Les choses ont changé et les frontières sont devenues moins étanches entre le monde du lyrique et les autres moyens d’expression.
Natalie Dessay a fait le saut décisif en accrochant une nouvelle étoile au firmament inatteignable où son statut de « diva assoluta » l’a installée aux yeux du monde de la musique.
Alors qu’elle s’est illustrée sur les plus grands scènes internationales, avec un répertoire qui l’a conduite à d’innombrables triomphes dans des registres qu’elle a admirablement apprivoisés, elle est arrivée à ce moment où une artiste de son envergure et de son exigence est bien obligée de se poser la question de son devenir.
D’où une interrogation existentielle qui lui a fait progressivement prendre de la distance avec ce pour quoi elle semblait être faite et se lancer à la conquête de nouveaux territoires.
Et parmi eux, il y a ceux sur lesquels régnait sans partage Michel Legrand. Celui qui fut l’élève de Nadia Boulanger au Conservatoire aurait pu se contenter d’une belle carrière classique, s’il n’avait été tenaillé par une curiosité insatiable et un goût de l’exploration musicale qui lui a apporté une renommée quasi planétaire.
En schématisant, on pourrait situer les grands courants d’influences autour desquels s’est construit le monde musical de Michel Legrand. Le jazz d’abord, avec son Legrand Jazz réalisé à New-York qui fut une révélation et lui ouvrit toutes grandes les portes d’Hollywood et du cinéma. Avec le Septième Art justement, il y eut l’Affaire Thomas Crown, dont le thème marqua autant, si ce n’est plus, le film de Norman Jewison que ses interprètes Faye Dunaway et Steve Mac Queen.
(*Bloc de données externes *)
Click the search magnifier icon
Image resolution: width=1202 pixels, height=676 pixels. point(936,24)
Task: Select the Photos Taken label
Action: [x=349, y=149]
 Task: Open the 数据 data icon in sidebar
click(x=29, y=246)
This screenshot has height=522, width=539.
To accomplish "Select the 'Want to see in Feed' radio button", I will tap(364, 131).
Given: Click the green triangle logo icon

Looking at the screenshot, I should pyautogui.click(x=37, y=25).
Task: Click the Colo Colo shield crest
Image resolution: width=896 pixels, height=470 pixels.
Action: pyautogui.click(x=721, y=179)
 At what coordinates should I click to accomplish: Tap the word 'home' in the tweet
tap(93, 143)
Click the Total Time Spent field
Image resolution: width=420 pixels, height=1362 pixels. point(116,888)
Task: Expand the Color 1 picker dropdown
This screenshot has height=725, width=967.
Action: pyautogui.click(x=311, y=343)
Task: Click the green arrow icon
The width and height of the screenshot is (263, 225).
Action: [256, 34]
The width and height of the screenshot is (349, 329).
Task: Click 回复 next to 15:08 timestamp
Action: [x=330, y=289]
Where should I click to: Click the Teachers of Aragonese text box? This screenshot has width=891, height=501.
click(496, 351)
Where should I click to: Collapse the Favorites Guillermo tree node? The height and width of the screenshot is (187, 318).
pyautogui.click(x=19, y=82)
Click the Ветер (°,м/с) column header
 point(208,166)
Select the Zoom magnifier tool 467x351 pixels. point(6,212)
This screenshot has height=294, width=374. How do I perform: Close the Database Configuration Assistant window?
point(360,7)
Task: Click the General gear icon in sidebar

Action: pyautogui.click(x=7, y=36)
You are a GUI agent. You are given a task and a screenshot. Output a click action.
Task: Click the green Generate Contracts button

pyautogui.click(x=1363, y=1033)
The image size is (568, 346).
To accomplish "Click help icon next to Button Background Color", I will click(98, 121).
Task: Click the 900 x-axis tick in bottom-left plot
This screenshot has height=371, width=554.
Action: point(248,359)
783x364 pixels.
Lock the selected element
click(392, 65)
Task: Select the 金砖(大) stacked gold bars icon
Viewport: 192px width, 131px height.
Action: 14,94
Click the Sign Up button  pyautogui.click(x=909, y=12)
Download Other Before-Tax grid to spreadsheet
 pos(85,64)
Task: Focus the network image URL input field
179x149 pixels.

Quant à la comédie musicale, ses chansons et son ambiance donnèrent aux films de Jacques Demy un style « comédie musicale à la française» qui reste jusqu’à présent inégalé. Les Parapluies de Cherbourg, les Demoiselles de Rochefort, Peau d’Âne sont des pépites d’élégance mélodique dans lesquelles le doublage des voix chantées prit une importance primordiale. Rien d’étonnant donc à ce que Natalie Dessay s’y soit risquée, succédant d’une certaine manière à la délicieuse Danielle Licari qui doublait Catherine Deneuve dans les Parapluies et dont la voix a traversé les ans sans prendre une ride.
Figure aussi au générique sonore de ces trois chefs-d’oeuvre Christiane Legrand, la soeur de Michel. On la connaissait déjà pour avoir appartenu aux « Swingle Singers » avec lesquels elle se livrait à de belles acrobaties vocales pour le Play Bach de Jacques Loussier. C’est elle aussi qui doubla Anne Vernon pour Madame Emery dans les Parapluies. Rôle que Natalie Dessay reprit pour l’adaptation du film au Châtelet.
Car notre diva reste une bête de scène. C’est si vrai qu’on la retrouva, seule face au public pour interpréter en 2016 le Hund d’ Howard Baker au Déjazet. Cette incursion dans un domaine qui, à priori, lui était étranger était comme une lointaine résurgence de ses aspirations adolescentes, quand elle hésitait entre le théâtre et le chant. C’est le lyrique qui prit rapidement le pas. En apportant à ses interprétations une dimension dramatique époustouflante et servie par des moyens vocaux d’exception, cette double appartenance l’a placée au sommet d’un art où elle reste pour l’instant irremplaçable.
Pour l’instant seulement. Si la chanson la réclame, l’opéra l’espère toujours. Le titre anglais du conte musical que Michel Legrand avait composé pour Barbra Streisand qui le refusa et que Nathalie Dessay a repris est Between Yesterday and Tomorrow.
Entre la carrière qui fut la sienne hier et celle qu’elle aura demain et qui risque d’apporter encore quelques belles surprises, il y a aujourd’hui le clin d’oeil qu’elle adresse au complice de sa nouvelle carrière et c’est véritablement le grand enchantement.
François Vicaire
Legrand Enchanteur, l’hommage de Nathalie Dessay et de Pierre Boussaguet à Michel Legrand, un spectacle Artistic Prod.
Entre elle et lui, un album musical de Nathalie Dessay et Michel Legrand, toujours disponible chez Warner Classics.